[Opening DATASET EXCERPTS section]

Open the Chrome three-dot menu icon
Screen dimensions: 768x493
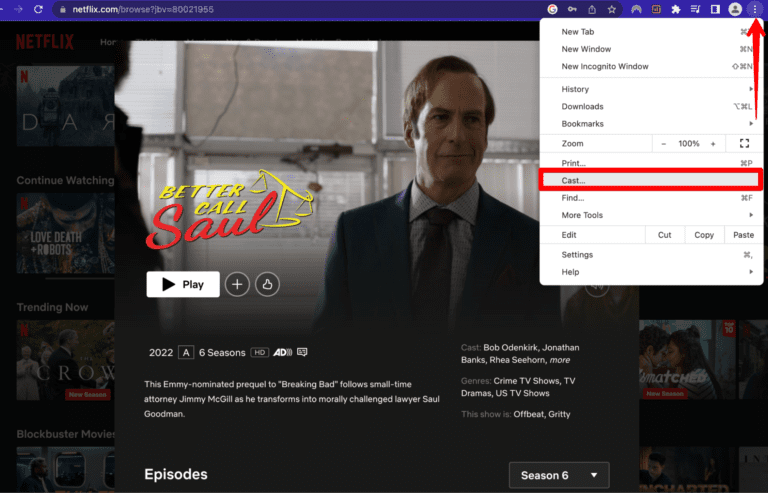point(754,9)
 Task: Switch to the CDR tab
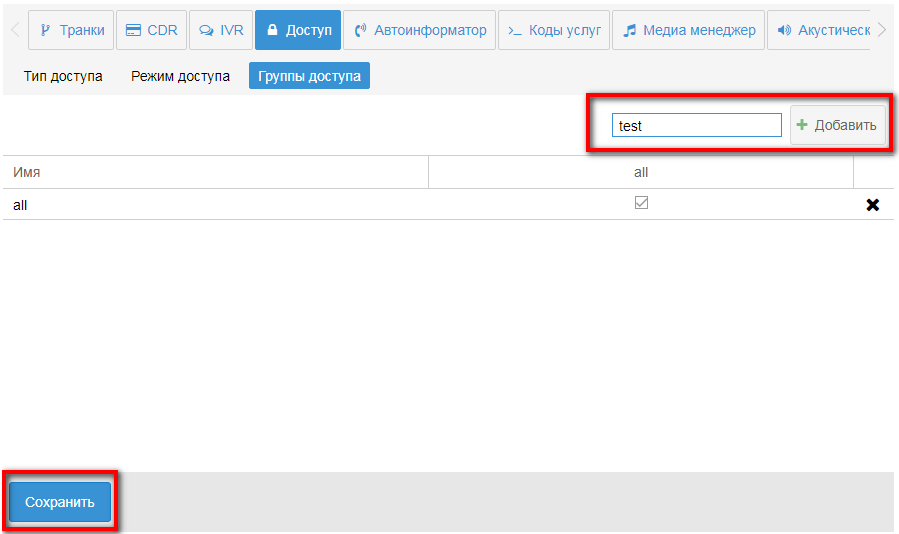(151, 30)
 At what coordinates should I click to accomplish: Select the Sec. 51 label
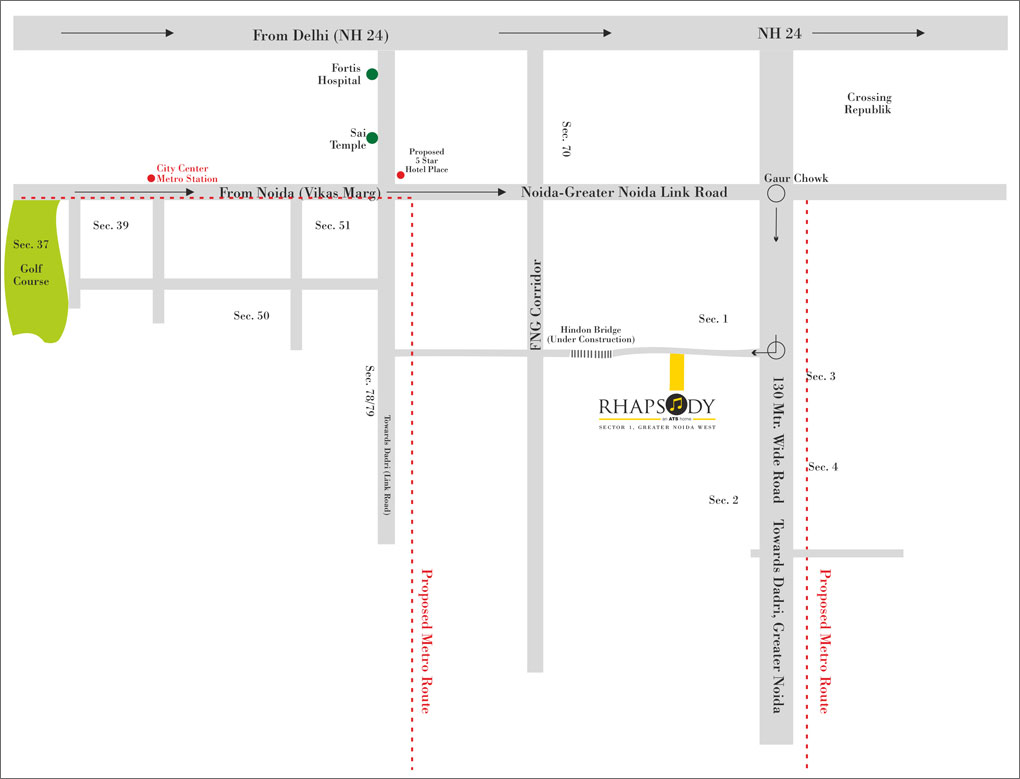click(x=332, y=226)
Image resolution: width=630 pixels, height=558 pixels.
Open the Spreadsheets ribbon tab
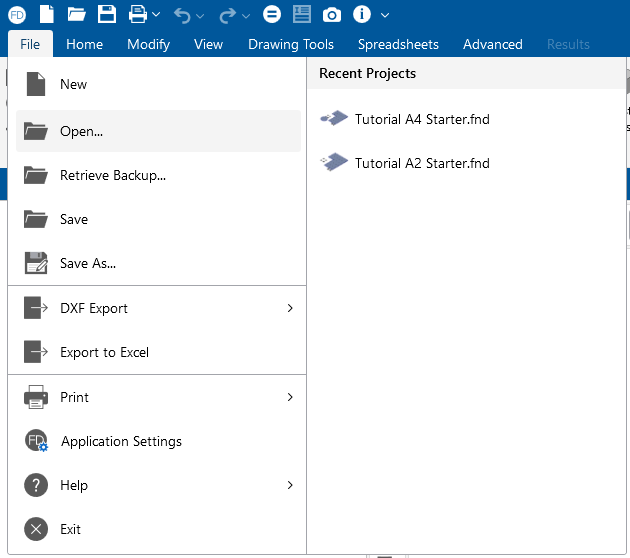[x=398, y=44]
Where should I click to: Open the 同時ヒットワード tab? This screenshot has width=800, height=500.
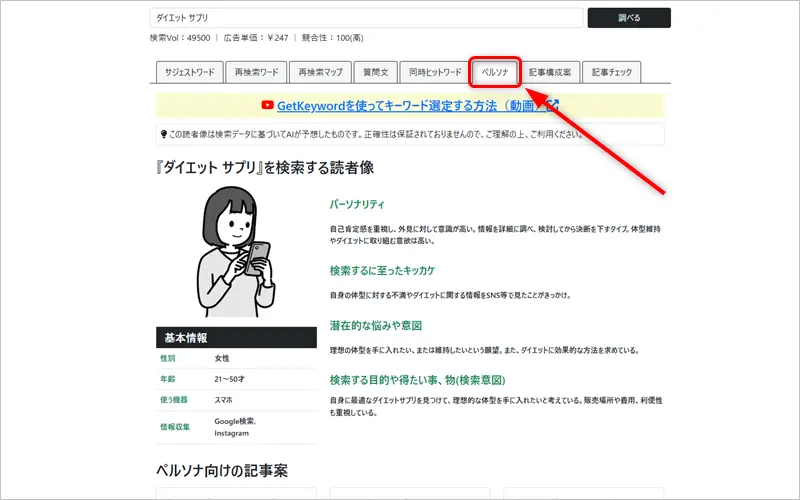434,73
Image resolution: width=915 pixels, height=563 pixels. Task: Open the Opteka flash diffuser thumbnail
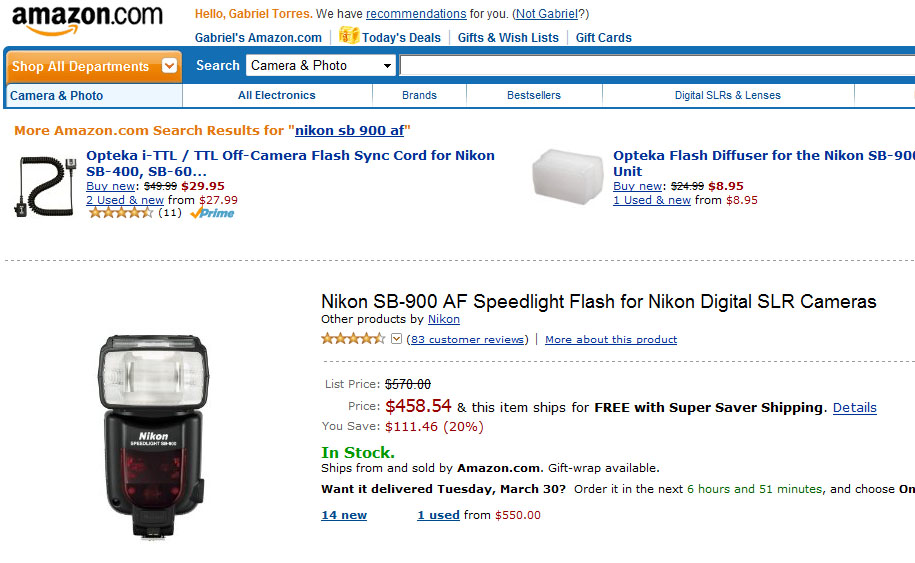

[Closing DATASET EXCERPTS section]

# PROBLEM TO SOLVE
Without the pictures, return each entry exactly as given.

# YOUR SOLUTION
Open the Chrome three-dot menu icon
Screen dimensions: 768x493
point(754,9)
 Task: Switch to the CDR tab
(151, 30)
 At what coordinates should I click to accomplish: Select the Sec. 51 label
click(x=332, y=226)
Image resolution: width=630 pixels, height=558 pixels.
Open the Spreadsheets ribbon tab
[x=398, y=44]
Where should I click to: Open the 同時ヒットワード tab? This screenshot has width=800, height=500.
434,73
Image resolution: width=915 pixels, height=563 pixels. Task: Open the Opteka flash diffuser thumbnail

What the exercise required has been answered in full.